At podium: Minister Tremon Muhammad next to Councilmember Lashunda Scales (left) and Walter Umraani (right). (FILE)

With the number of homicides in Birmingham above 20 already this year, community leaders are looking to stop the violence with a conflict resolution approach that has been successful in places like New Orleans and Atlanta.

The murder rate in New Orleans is still among the highest in the country. But Willie Muhammad, a 43-year-old instructor in conflict resolution, said they’ve been able to defuse some of the violence.

“Since 2011, we have successfully resolved 45 conflicts in New Orleans,” Muhammad said.  “In many of these situations, simple misunderstandings were turning into threats of physical altercations.”

Muhammad will lead the training in Birmingham Saturday, in hopes of teaching others how to step in without weapons and disarm the violence. The session begins at 1 p.m. Saturday at the Historic Cotton Building in Ensley, at 400 19th Street.

Minister Tremon Muhammad, Birmingham leader of the Nation of Islam, said the training is open to all Birmingham citizens. They are offering sessions in Ensley first because of the rash of violence that has plagued that community already this year.

Birmingham’s first homicide of the year happened in Ensley on Jan. 3. Elie Jameel Miller, 18 was shot at a market on Warrior Road when police say he and his brother were attempting to take a car. A few weeks later, a 58-year old man was shot to death in his yard on 46th Street in Ensley.

Tremon Muhammad says in communities like Ensley, “Someone has to be around to initiate peace. We have to start somewhere.” He says it will be called the Peacemakers Initiative.

It will start in Birmingham with a four-hour session. Willie Muhammad said in that time, he plans to teach several lessons including how to establish intervention and the basic principles of non-violent conflict resolution. The session will also include instruction to help others understand their value and self-worth.

“So many times, brothers don’t have a true understanding of what it is to be a man, so they respond to situations with violence,” Willie Muhammad said.

In the seven years since he began working with peace initiatives, Willie Muhammad said he’s had lots of first-hand experience.

A couple of years ago, while passing out flyers with a mediation team in a New Orleans neighborhood, someone told him about an altercation brewing a couple of blocks away.

“There was this brother who was pacing back and forth. We talked to him, and he told us he was about to go get his gun and shoot some guys on the porch across the street. He thought the guys were scheming a plot to get him,” Willie Muhammad said.

“We got him to hold up for a minute while we went and talked with the guys on the porch.
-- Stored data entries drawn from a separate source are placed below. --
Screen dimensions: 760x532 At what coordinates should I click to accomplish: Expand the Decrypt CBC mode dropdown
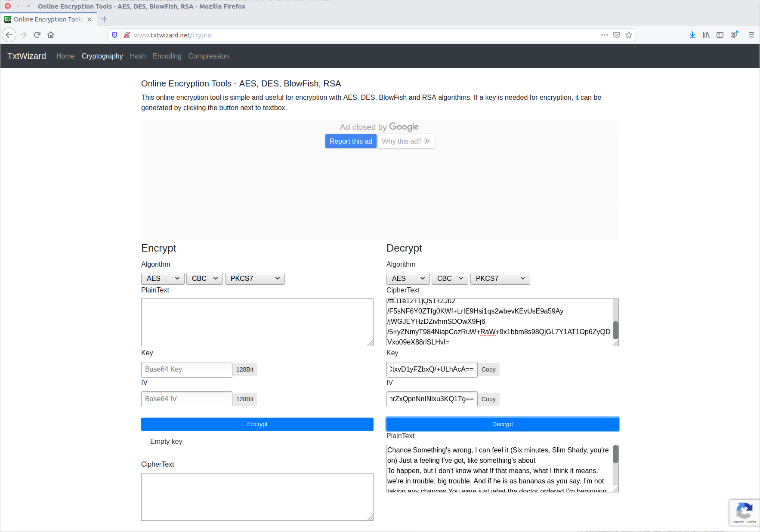point(449,279)
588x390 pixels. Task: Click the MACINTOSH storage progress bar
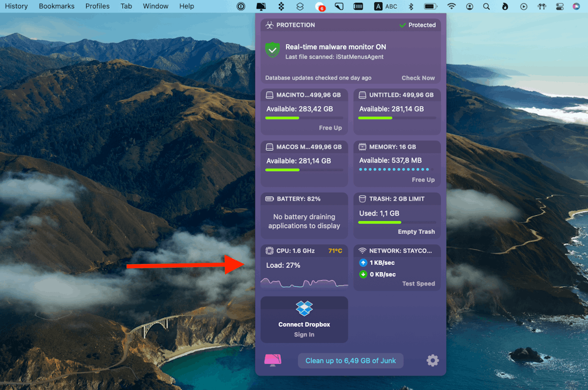click(x=304, y=118)
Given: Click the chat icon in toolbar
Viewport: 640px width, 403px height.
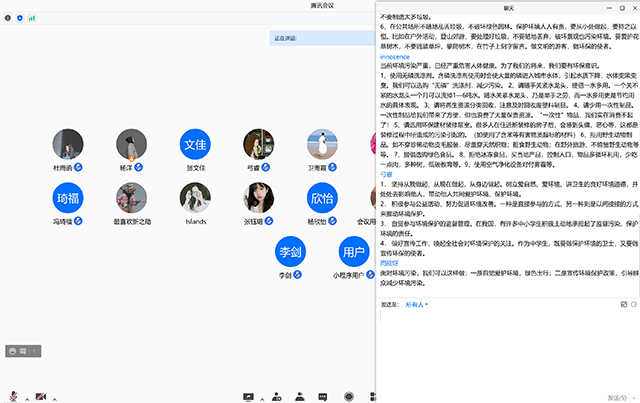Looking at the screenshot, I should tap(322, 397).
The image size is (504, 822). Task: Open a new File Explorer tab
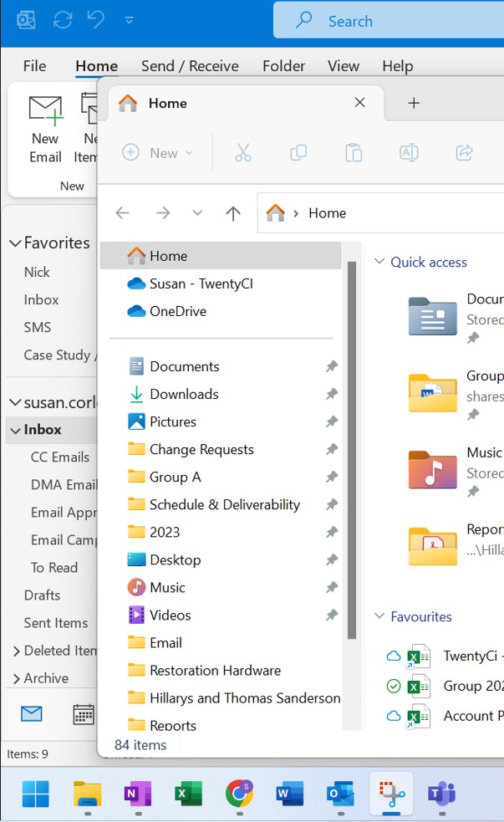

They told us, they were looking at the girls that were talking near that guy. They weren’t paying him any attention.”

Drugs and gangs are at the root of some of the violence in inner cities, but Willie Muhammad said most of the problems stem from misunderstandings – someone upset over a social media post or a comment or even a glance taken out of context.

In New Orleans, the Peacekeepers set up a hotline. They also raised enough money to pay billboards for a campaign called “Squash the Beef.”

Chattanooga mediators, working with the Nation of Islam’s Kevin Muhammad, purchased a patrol car in 2016 and fixed up a donated house to serve as a headquarters for mediators, according to the Chattanooga Times Free Press. Their goal was take back a crime-infested neighborhood called Alton Park.

In Atlanta, mediators are working to combat crime, guns and gangs in The Bluff, a northwest Atlanta neighborhood. They set up a headquarters and placed a large sign with a contact phone number out front.

Because Nation of Islam members are respected in the community and know how to engage people in the inner city, Tremon Muhammad said their efforts will have an impact on Ensley.

“We don’t carry guns, and we don’t carry as much as a pen knife,” Tremon Muhammad said. “But there is something in what we have been taught about ourselves that makes us able to deal with the dark mindset that is out in the community.”